BRIEF DESCRIPTION OF THE DRAWINGS
The present invention will be understood and appreciated more fully
from the following detailed description taken in conjunction with the drawings in
which:
Fig. 1 is a schematic block diagram of the multimedia content based
masking apparatus, in accordance with the preferred embodiments of the present
invention;
Fig. 2 is a schematic block diagram of the components of the
multimedia content based masking application, in accordance with the preferred
embodiments of the present invention;
Fig. 3 is a flow chart describing the steps of a method for multimedia
content based masking, in accordance with a preferred embodiment of the present
invention; and
' Fig. 4 is a flow chart describing the steps of a method for multimedia
content based masking, in accordance with another preferred embodiment of the
present invention.
DETAILED DESCRIPTION OF THE PREFERRED EMBODIMENT
An apparatus and method for multimedia content based manipulation is
disclosed. In the context of the present document when the word "masking" is
used it could be construed as one of the meanings listed in the following non-
limiting list: a) hiding, b) replacing, c) blurring, d) preventing recording, e)

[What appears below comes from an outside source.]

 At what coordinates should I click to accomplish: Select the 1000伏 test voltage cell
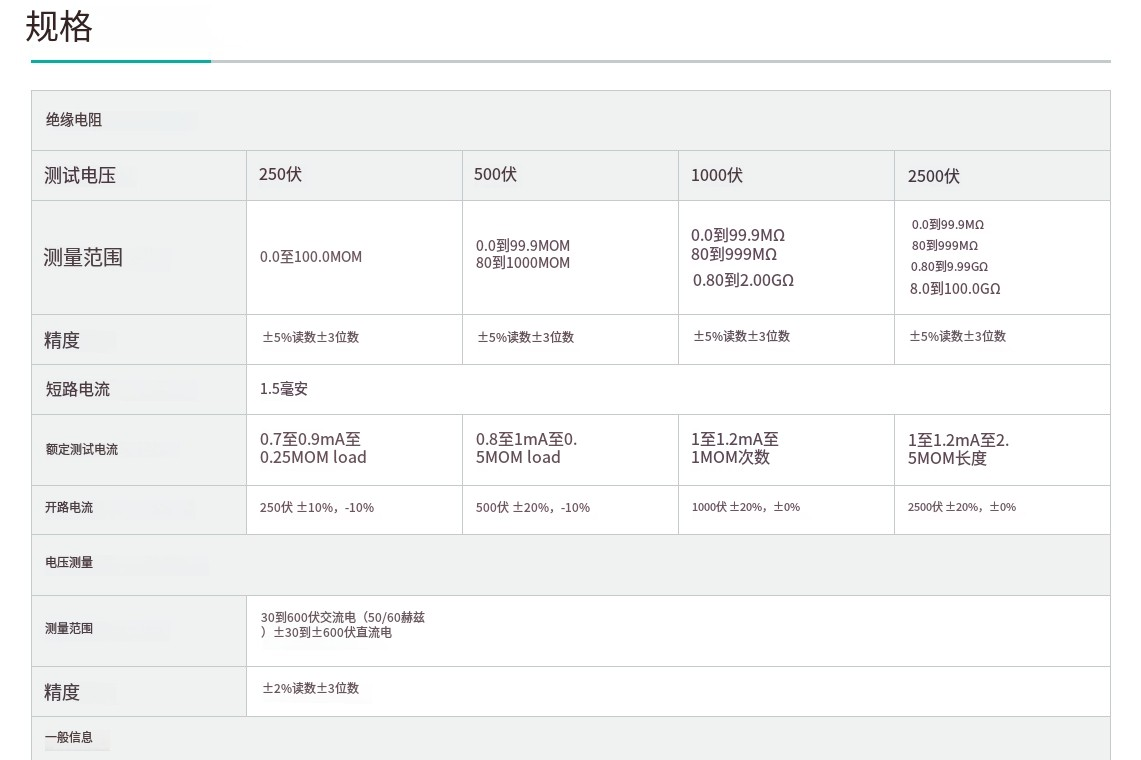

denying access, f) enhancing a region of interest, g) improving visibility and the
like manipulation of multimedia content based on actions associated with rules,
and h) transmitting commands to multimedia capture devices, such as camera
Pan-Zoom-Tilt, spectrum change, frame rate change, mute sound, and the like.
In the context of the present invention, an interaction is defined as any
data or information exchanged between at least two individuals or between an.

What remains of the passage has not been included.